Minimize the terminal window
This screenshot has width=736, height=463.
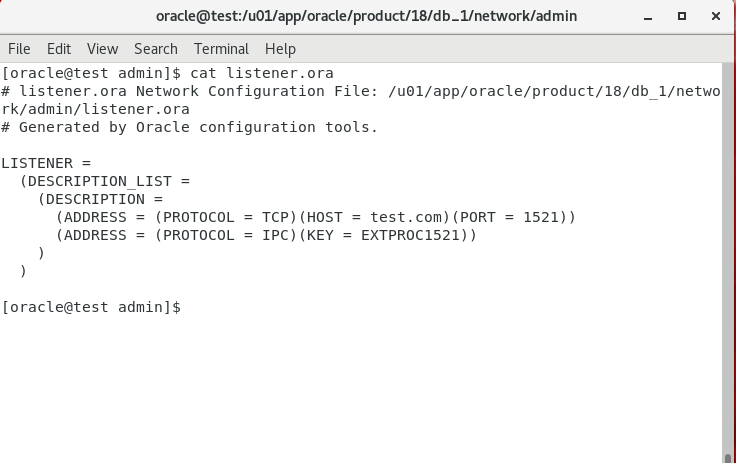(648, 16)
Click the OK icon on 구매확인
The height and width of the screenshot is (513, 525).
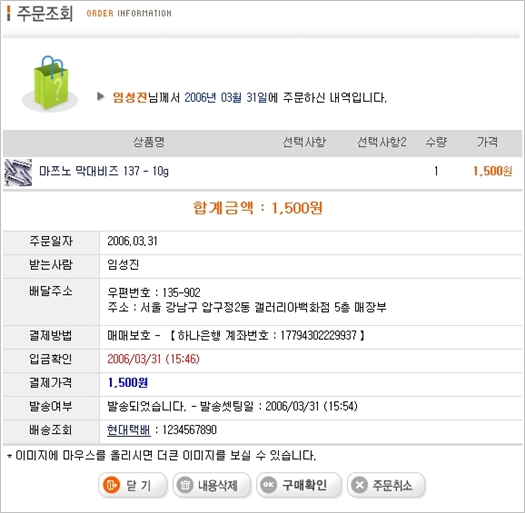269,485
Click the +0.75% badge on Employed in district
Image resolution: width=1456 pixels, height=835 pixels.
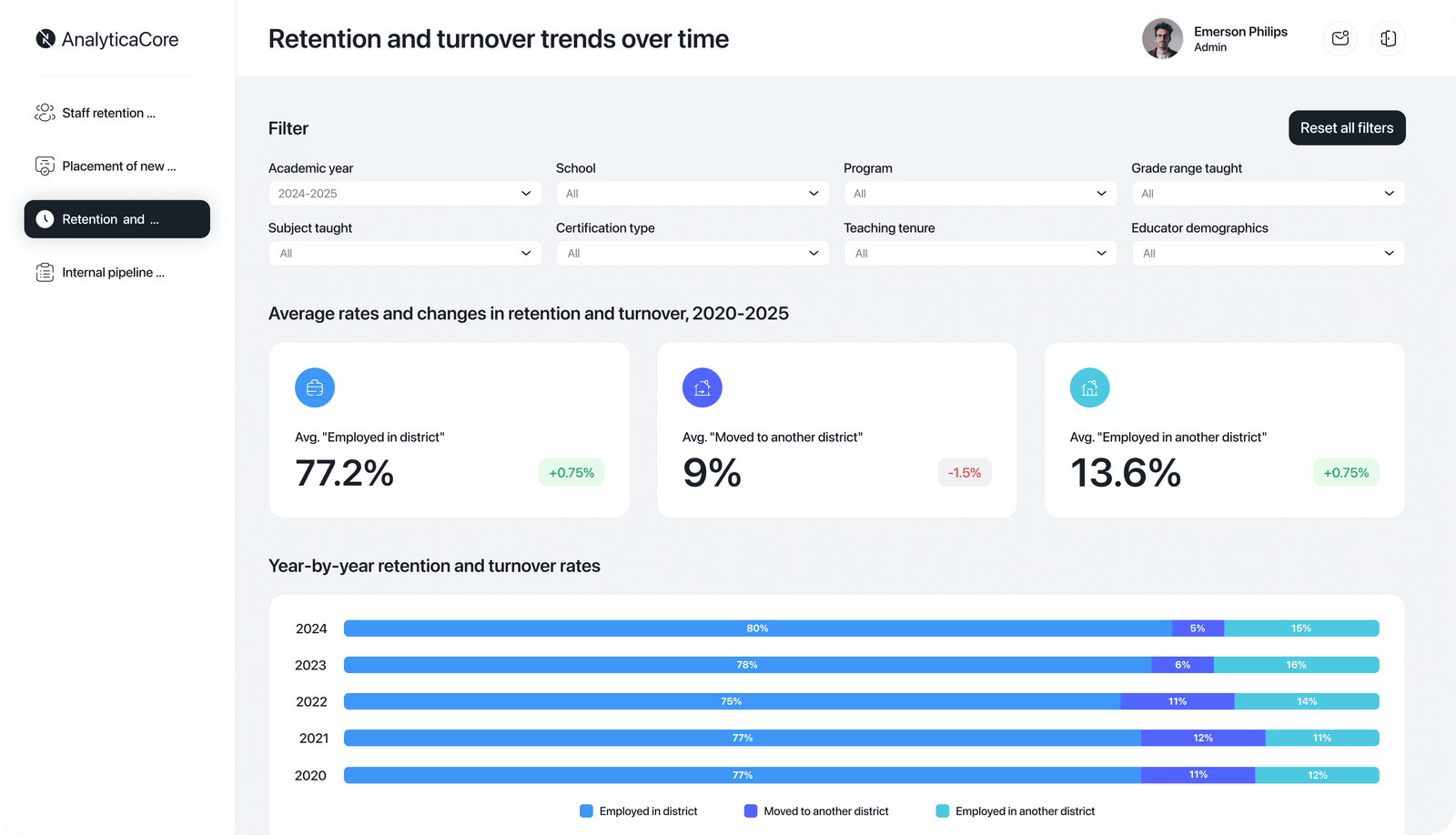click(x=571, y=473)
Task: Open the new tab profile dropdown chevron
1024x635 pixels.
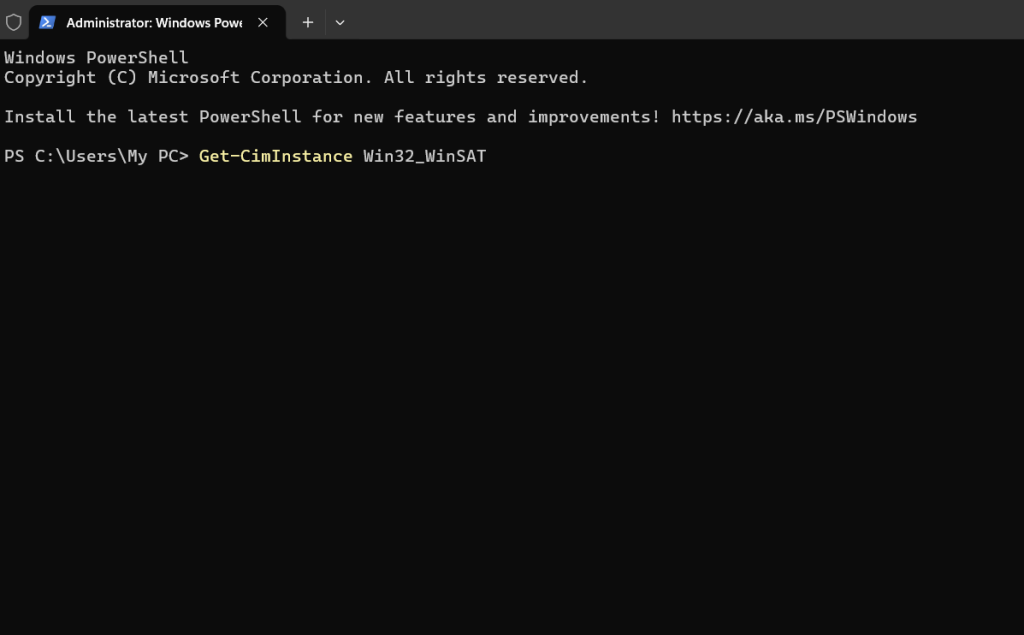Action: tap(340, 21)
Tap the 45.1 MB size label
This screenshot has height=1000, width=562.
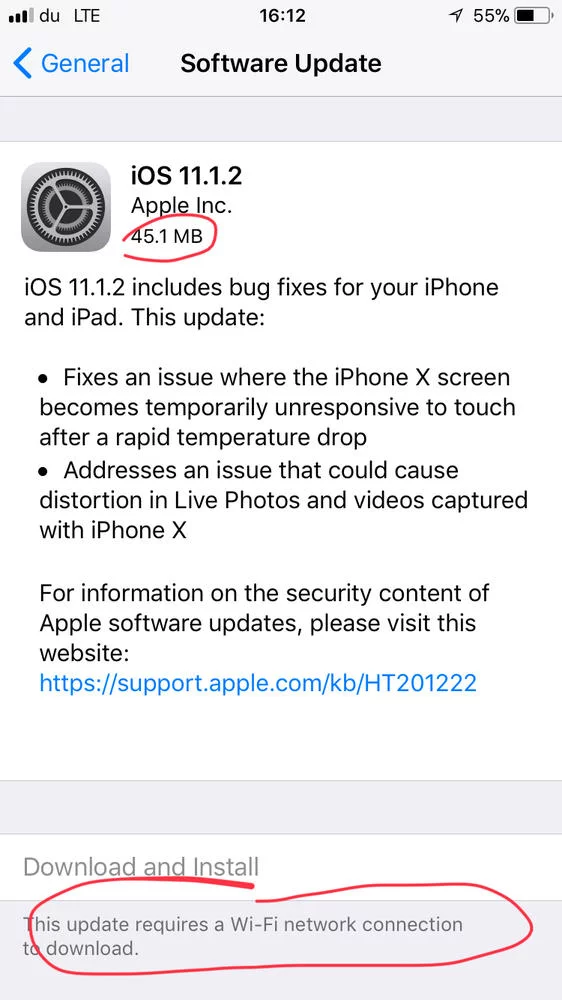pos(166,237)
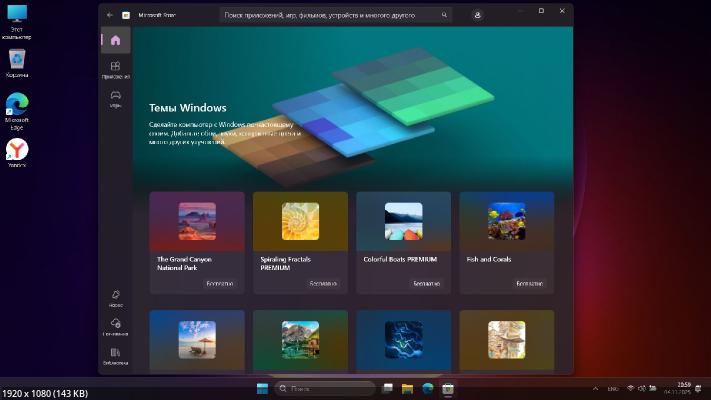
Task: Expand hidden system tray icons chevron
Action: point(597,388)
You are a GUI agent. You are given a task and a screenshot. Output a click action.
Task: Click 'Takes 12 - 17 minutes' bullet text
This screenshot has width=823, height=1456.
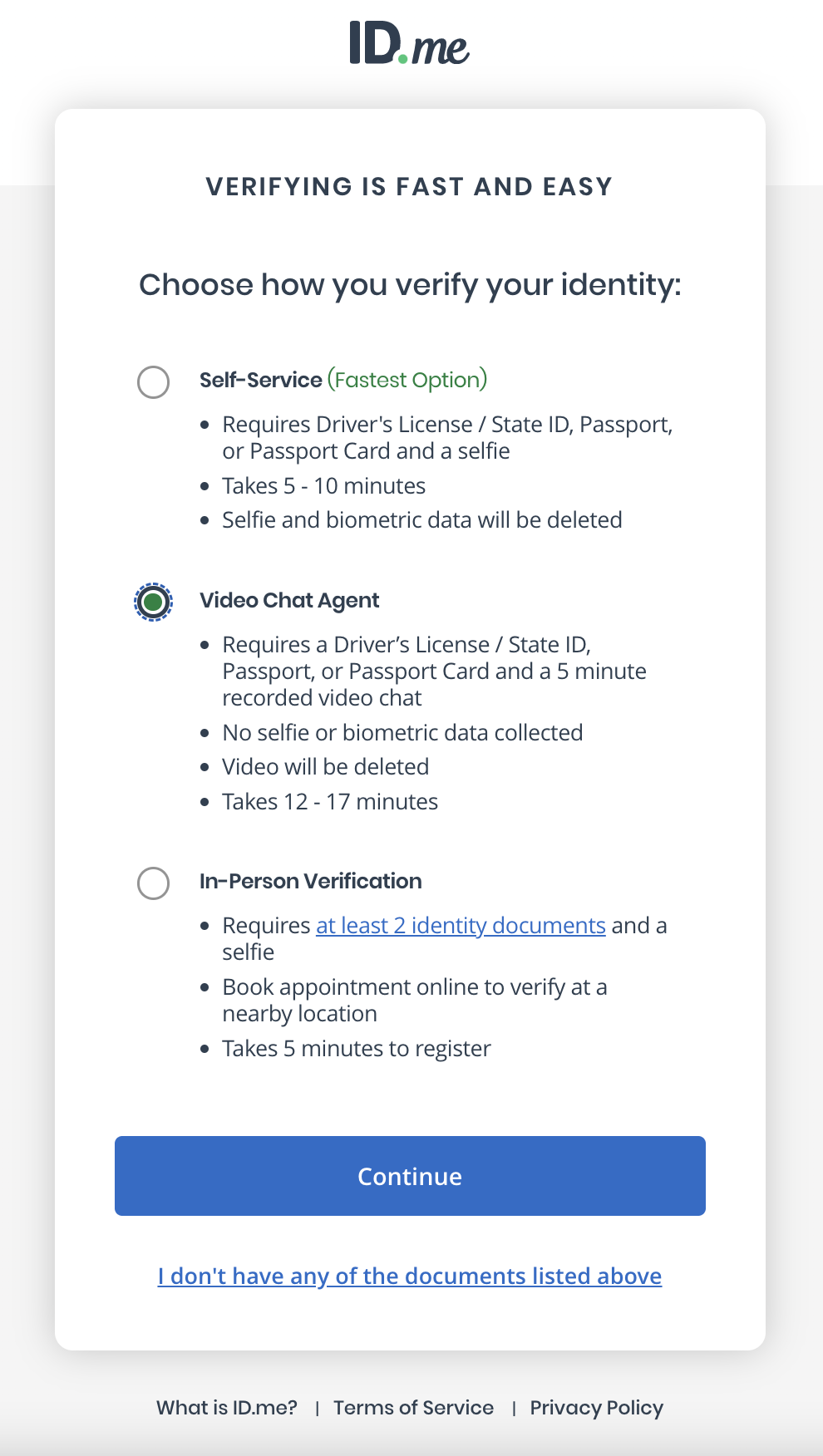pyautogui.click(x=330, y=801)
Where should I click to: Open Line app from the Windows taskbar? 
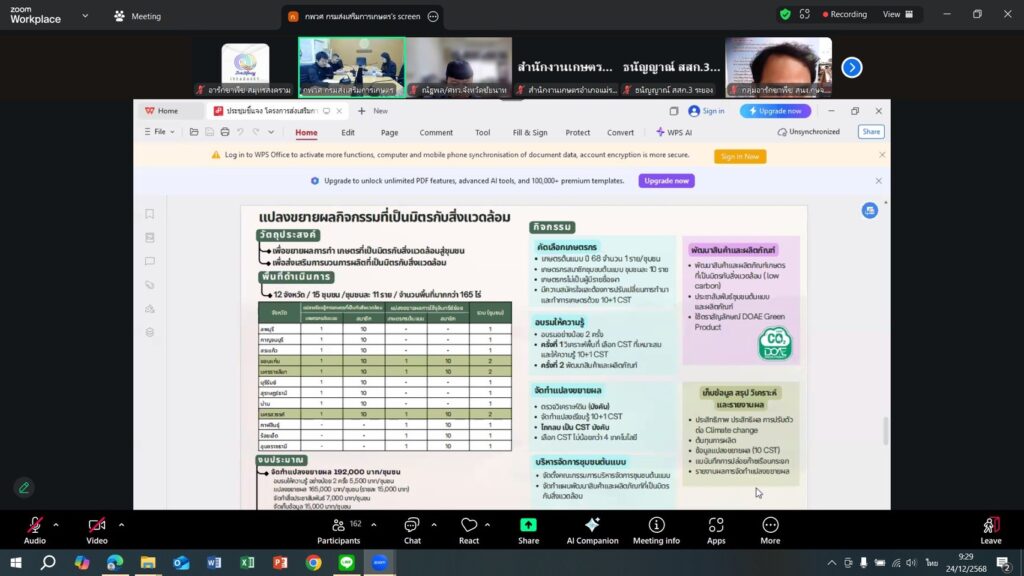pos(346,563)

— STATED GOAL —
Can you lay out all the rows above, line by line, as a Markdown table with the columns No. and Line, omitting blank lines and leaving out the pictures?

— THE SOLUTION —
| No. | Line |
|---|---|
| 1 | Minimize the terminal window |
| 2 | This screenshot has width=736, height=463. |
| 3 | (648, 16) |
| 4 | Click the OK icon on 구매확인 |
| 5 | The height and width of the screenshot is (513, 525). |
| 6 | 269,485 |
| 7 | Click the +0.75% badge on Employed in district |
| 8 | Image resolution: width=1456 pixels, height=835 pixels. |
| 9 | click(x=571, y=473) |
| 10 | Task: Open the new tab profile dropdown chevron |
| 11 | 1024x635 pixels. |
| 12 | Action: tap(340, 21) |
| 13 | Tap the 45.1 MB size label |
| 14 | This screenshot has height=1000, width=562. |
| 15 | pos(166,237) |
| 16 | Task: Expand hidden system tray icons chevron |
| 17 | Action: point(597,388) |
| 18 | You are a GUI agent. You are given a task and a screenshot. Output a click action. |
| 19 | Task: Click 'Takes 12 - 17 minutes' bullet text |
| 20 | This screenshot has width=823, height=1456. |
| 21 | pyautogui.click(x=330, y=801) |
| 22 | Where should I click to: Open Line app from the Windows taskbar?  |
| 23 | pos(346,563) |